I have the Canon Rebel XTi using a 75-300 USM-IS lens (58mm) and would like to extend it.  I was originally looking for the tele converter between the camera body and lens.  Now I see there is a tele "extender" that goes on the end of the lens. (I know, where have I been?)

I'd like to get opinions of anyone that uses one or the other, and which one works better for quality shots.

I found some "off-brand" or Vivitar for similar prices, but the extender has a larger size thread for the filter (62mm), which means more filters to buy.

So Extender vs. Converter - Which One Wins?

Thanks.


----------



## altitude604 (Jun 30, 2010)

I'd go for the Teleconverter.

I had a Tele-Extender for my older Fujifilm S5200 and the IQ was garbage.


----------



## Big Mike (Jun 30, 2010)

I agree, you would likely loose a lot of quality with a tele "extender".
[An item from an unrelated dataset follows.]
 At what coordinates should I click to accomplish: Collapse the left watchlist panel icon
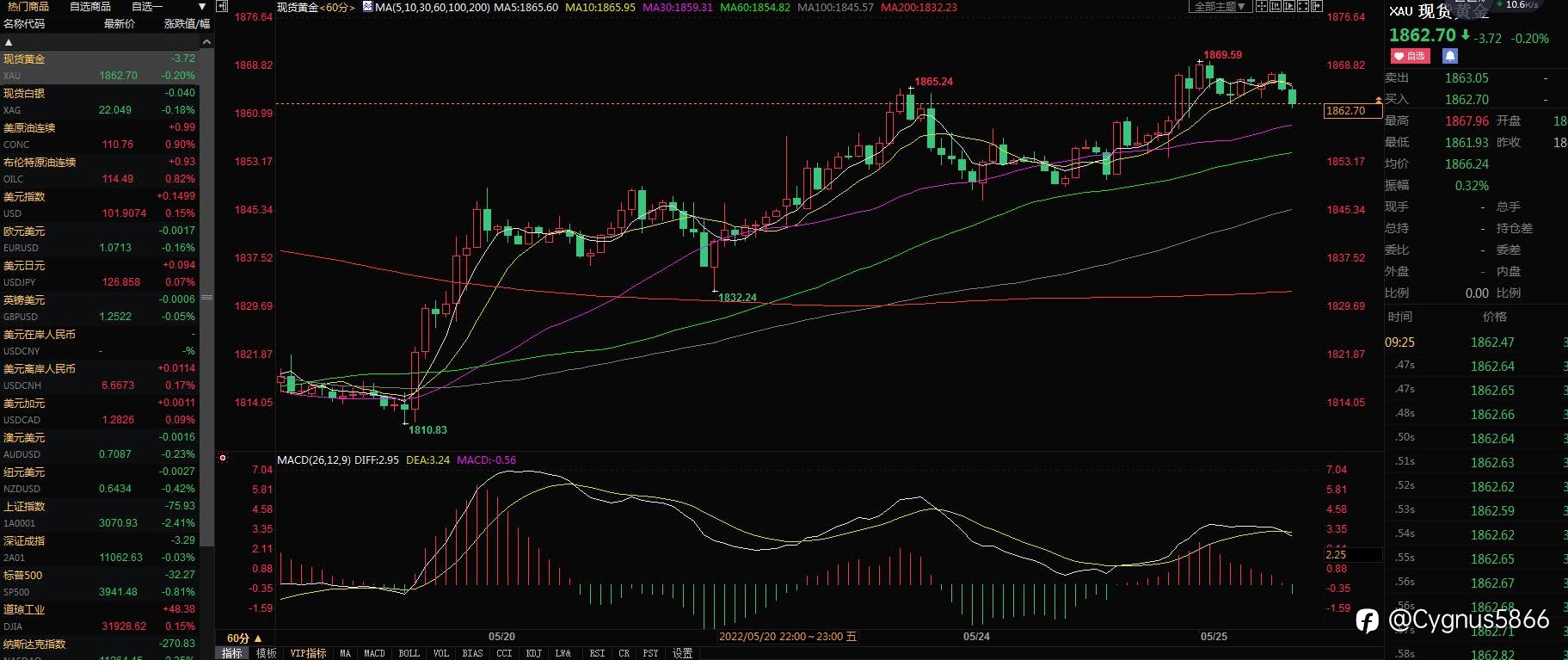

Keep in mind that a teleconverter will steal some light.  A 1.4X takes about one stop and a 2X takes two stops.  Besides taking away much needed shutter speed, this will cause an issue with your auto focus.  
Most cameras need at least F5.6 for the AF to function...and your lens only has a max of F5.6 (at the long end of the zoom).  So if you put a 1.4X TC into the equation, your effective max aperture becomes F8...(F11 for a 2X TC).  And that may not be enough light for the AF to work.  You could still focus manually, but it wouldn't be ideal because of the reduced light and tiny viewfinders on these cameras.

This is one reason why the Canon Teleconverters are only compatible with a select few Canon lenses (you would have to buy an off brand TC).

Another option would be to just maximize the sharpness of your images with good technique, then crop them afterward.


----------